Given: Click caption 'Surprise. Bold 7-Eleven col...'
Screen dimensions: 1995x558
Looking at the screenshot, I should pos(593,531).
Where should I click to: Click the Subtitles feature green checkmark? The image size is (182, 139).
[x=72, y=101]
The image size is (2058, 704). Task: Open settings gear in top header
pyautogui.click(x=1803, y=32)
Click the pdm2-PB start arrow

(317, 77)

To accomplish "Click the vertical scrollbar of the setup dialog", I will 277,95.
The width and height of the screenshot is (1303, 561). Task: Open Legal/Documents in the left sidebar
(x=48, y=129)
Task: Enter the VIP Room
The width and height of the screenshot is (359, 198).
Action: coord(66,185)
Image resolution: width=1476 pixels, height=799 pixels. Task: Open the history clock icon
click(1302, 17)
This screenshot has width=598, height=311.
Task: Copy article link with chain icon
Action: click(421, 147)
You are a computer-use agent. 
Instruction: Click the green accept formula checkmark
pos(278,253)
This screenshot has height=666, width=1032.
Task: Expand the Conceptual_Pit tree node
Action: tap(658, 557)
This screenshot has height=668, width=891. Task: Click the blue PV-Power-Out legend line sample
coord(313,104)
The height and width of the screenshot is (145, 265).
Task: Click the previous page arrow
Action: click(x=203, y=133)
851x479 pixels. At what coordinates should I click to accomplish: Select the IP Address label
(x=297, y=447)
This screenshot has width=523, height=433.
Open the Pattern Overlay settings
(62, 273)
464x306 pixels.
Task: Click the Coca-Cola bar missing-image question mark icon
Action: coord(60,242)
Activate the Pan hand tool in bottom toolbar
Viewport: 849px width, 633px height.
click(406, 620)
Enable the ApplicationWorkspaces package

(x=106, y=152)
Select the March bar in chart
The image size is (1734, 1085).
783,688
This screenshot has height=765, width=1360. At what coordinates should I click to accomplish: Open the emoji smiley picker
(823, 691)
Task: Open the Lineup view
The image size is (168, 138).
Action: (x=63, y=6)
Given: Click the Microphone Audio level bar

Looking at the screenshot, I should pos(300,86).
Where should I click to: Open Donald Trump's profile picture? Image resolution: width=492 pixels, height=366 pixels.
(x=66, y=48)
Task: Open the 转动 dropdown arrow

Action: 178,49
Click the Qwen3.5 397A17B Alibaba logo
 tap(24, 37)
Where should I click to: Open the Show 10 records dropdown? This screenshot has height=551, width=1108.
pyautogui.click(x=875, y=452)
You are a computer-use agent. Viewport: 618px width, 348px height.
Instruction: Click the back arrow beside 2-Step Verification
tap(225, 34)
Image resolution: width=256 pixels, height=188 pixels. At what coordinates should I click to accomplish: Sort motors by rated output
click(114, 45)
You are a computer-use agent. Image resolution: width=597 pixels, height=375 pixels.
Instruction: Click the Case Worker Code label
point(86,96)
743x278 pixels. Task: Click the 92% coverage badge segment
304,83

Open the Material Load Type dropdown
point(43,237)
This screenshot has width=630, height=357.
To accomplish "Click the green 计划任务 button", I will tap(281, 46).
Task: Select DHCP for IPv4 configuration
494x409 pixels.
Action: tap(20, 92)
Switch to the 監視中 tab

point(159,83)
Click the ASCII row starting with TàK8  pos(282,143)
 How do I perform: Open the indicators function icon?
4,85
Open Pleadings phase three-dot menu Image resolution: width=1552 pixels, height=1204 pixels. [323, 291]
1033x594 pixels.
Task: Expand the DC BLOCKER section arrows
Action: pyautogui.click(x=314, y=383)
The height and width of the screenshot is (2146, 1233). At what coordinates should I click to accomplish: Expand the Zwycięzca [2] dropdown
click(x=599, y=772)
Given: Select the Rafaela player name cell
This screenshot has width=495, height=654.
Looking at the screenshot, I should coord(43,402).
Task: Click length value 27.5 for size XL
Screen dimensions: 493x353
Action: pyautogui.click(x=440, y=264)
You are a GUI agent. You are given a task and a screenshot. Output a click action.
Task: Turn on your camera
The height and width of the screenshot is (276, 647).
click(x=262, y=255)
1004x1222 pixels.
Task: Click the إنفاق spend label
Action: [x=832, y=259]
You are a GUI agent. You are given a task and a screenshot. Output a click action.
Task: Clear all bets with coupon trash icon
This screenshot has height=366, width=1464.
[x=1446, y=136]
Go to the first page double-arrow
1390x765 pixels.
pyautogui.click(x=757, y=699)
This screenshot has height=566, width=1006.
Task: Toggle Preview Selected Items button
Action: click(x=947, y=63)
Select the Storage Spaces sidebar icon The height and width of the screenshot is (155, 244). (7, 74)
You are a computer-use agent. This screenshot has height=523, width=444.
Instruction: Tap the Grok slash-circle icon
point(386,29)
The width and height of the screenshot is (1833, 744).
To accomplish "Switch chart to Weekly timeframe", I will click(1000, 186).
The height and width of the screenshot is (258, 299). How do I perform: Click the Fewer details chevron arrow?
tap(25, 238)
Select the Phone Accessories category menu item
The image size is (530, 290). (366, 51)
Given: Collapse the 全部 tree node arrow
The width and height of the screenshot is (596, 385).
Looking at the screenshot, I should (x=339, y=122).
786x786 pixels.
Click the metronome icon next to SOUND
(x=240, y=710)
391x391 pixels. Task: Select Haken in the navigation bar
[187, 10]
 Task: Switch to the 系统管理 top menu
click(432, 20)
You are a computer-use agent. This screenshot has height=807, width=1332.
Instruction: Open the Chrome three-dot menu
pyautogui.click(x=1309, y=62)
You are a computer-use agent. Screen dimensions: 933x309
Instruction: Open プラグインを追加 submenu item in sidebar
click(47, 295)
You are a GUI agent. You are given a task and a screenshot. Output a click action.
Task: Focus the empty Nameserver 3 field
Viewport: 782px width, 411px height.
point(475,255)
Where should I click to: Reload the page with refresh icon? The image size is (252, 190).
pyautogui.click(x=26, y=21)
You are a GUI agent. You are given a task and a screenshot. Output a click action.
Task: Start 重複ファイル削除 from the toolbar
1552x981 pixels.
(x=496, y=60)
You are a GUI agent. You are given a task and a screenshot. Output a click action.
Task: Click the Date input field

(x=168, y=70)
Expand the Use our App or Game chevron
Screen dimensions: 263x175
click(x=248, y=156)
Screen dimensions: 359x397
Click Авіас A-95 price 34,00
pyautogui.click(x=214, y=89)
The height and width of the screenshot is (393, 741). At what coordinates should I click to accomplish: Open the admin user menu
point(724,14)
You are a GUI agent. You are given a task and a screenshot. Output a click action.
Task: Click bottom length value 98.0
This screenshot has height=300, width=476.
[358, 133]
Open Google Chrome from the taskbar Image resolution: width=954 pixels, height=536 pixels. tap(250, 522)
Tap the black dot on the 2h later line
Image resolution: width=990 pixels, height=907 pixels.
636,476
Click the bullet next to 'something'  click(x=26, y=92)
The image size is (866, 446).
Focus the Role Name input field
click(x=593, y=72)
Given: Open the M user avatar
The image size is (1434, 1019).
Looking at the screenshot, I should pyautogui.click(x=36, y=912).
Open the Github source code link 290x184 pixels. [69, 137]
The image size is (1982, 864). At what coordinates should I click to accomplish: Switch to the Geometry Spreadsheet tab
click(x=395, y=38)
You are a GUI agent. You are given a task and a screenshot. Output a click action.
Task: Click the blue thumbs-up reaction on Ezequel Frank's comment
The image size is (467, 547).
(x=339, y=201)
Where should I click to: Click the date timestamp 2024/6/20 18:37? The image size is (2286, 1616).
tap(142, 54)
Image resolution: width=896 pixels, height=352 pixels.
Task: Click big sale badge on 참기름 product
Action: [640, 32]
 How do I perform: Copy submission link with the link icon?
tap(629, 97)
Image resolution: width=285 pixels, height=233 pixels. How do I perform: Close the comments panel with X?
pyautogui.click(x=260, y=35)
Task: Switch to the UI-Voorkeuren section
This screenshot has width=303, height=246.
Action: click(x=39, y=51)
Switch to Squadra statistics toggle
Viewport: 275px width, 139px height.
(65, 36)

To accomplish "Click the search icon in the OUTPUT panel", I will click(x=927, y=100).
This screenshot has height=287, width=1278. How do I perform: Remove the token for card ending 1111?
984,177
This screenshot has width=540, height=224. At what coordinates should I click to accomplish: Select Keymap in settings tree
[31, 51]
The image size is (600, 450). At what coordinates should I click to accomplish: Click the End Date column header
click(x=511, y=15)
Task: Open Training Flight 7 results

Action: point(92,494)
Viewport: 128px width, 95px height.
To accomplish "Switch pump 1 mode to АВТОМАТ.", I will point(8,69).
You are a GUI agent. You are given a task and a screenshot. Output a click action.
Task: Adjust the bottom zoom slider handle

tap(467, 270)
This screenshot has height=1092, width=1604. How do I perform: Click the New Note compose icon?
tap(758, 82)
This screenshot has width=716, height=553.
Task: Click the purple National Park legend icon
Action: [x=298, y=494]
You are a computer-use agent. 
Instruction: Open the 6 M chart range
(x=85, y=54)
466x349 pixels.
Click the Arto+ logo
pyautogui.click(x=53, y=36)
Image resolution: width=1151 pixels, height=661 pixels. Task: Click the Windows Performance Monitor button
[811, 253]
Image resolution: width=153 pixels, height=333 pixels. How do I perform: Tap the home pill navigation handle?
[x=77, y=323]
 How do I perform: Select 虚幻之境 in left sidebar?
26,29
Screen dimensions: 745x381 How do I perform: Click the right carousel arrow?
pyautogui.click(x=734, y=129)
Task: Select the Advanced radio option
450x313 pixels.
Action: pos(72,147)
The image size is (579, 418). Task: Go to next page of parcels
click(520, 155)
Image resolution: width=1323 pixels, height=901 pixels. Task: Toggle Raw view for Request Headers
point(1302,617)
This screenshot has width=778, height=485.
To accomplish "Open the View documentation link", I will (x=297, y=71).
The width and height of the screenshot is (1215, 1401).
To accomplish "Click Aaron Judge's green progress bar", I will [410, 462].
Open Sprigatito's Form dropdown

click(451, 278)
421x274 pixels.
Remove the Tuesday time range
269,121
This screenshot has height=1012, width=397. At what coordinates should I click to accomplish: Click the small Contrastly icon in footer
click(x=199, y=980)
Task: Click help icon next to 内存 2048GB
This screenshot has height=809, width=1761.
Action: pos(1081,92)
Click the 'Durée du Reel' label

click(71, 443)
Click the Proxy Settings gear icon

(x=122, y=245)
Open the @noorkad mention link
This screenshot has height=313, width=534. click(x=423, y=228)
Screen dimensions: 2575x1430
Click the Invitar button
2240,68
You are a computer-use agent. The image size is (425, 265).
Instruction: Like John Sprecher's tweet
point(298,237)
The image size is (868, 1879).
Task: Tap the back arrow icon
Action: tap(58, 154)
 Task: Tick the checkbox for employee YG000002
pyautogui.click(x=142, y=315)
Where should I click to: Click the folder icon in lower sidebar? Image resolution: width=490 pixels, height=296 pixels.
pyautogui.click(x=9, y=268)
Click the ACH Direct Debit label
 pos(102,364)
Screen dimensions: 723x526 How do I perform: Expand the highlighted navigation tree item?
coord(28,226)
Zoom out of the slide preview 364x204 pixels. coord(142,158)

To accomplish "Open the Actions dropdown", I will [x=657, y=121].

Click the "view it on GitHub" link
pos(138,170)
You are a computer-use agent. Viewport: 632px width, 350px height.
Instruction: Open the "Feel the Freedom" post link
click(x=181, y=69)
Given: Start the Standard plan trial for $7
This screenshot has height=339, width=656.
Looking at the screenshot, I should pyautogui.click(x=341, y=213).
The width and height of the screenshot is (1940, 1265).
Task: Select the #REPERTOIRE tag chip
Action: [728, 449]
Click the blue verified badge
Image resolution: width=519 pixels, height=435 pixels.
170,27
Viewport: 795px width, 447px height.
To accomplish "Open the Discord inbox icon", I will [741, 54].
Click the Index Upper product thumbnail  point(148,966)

* * *

Reproduce the data verbatim, starting with the line that contains "will [x=657, y=121]." and going on through the line that contains "click(x=181, y=69)".

To accomplish "Open the Actions dropdown", I will [x=657, y=121].

Click the "view it on GitHub" link
pos(138,170)
You are a computer-use agent. Viewport: 632px width, 350px height.
Instruction: Open the "Feel the Freedom" post link
click(x=181, y=69)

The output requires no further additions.